##### SELECTED PASSAGE

News staff writer
January 30, 2008
It may be below freezing, and snow and ice may
cover the ground, but on Monday afternoon a few hardy souls
ventured down to the Spit at the edge of the Columbia River to
set up their kite surfing gear.
Not on the water, but on the spit itself.
With the sand covered with nearly a foot of
snow, area kiters put on some warm clothes, hooked up their
snowboards, and shredded through the white stuff.
Or at least tried to.
“It’s a lot more difficult,” Jacob Beuselinck
said.
Beuselinck has snow kited plenty of times
before; just not so often in Hood River.
The sport is fairly common in extreme snow sport
meccas such as Colorado and Utah with their frozen snow packs,
and the frozen lakes of the northern Midwest make for easy
going.
Heavy, slushy snow and inconsistent winter winds
were not the ideal conditions Beuselinck the others on the beach
could ask for, but they gladly took it.

##########
##### SUPPLIED MATERIAL

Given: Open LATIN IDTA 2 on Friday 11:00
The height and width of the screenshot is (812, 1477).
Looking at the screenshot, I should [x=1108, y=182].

##########
##### SUPPLIED MATERIAL

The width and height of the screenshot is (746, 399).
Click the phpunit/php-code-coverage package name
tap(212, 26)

##########
##### SUPPLIED MATERIAL

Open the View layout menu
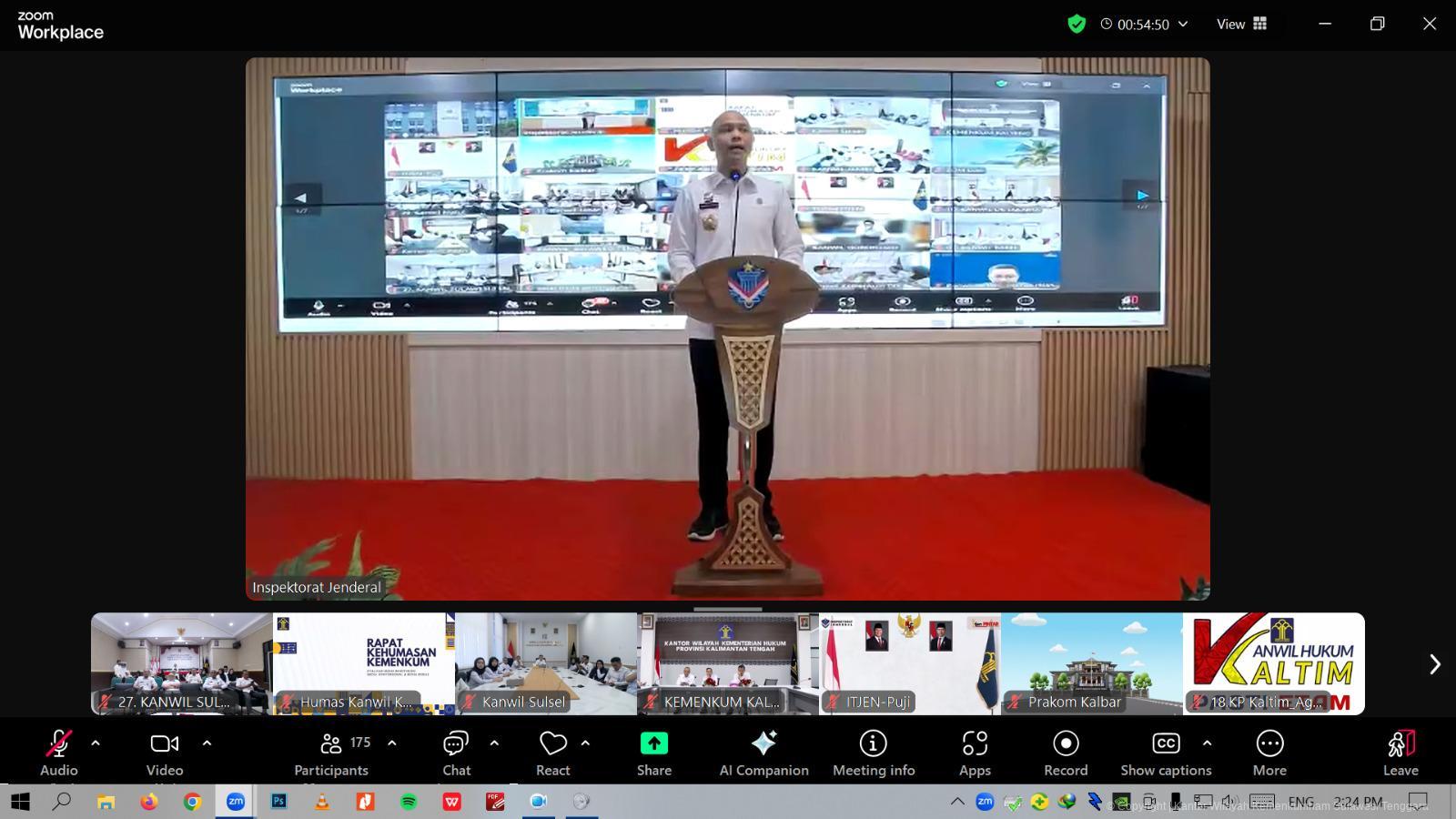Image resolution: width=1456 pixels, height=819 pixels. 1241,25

##########

__STATED GOAL 1__: From the news article about snow kiting, return the passage from "News staff writer" up to and including "least tried to.".
__STATED GOAL 2__:
Do the following statements agree with the news article about snow kiting? Answer yes or no for each, and quote the words from the article that decide it.
(a) The Spit lies at the edge of the Columbia River.
(b) The kiters set up their gear on the water.
(c) The sand was covered with nearly a foot of snow.
__STATED GOAL 3__: In the news article about snow kiting, which two states are named as extreme snow sport meccas where the sport is fairly common?

__SOLUTION 1__:
News staff writer
January 30, 2008
It may be below freezing, and snow and ice may
cover the ground, but on Monday afternoon a few hardy souls
ventured down to the Spit at the edge of the Columbia River to
set up their kite surfing gear.
Not on the water, but on the spit itself.
With the sand covered with nearly a foot of
snow, area kiters put on some warm clothes, hooked up their
snowboards, and shredded through the white stuff.
Or at least tried to.

__SOLUTION 2__:
(a) Yes: "ventured down to the Spit at the edge of the Columbia River"
(b) No: "Not on the water, but on the spit itself."
(c) Yes: "With the sand covered with nearly a foot of snow"

__SOLUTION 3__: Colorado and Utah.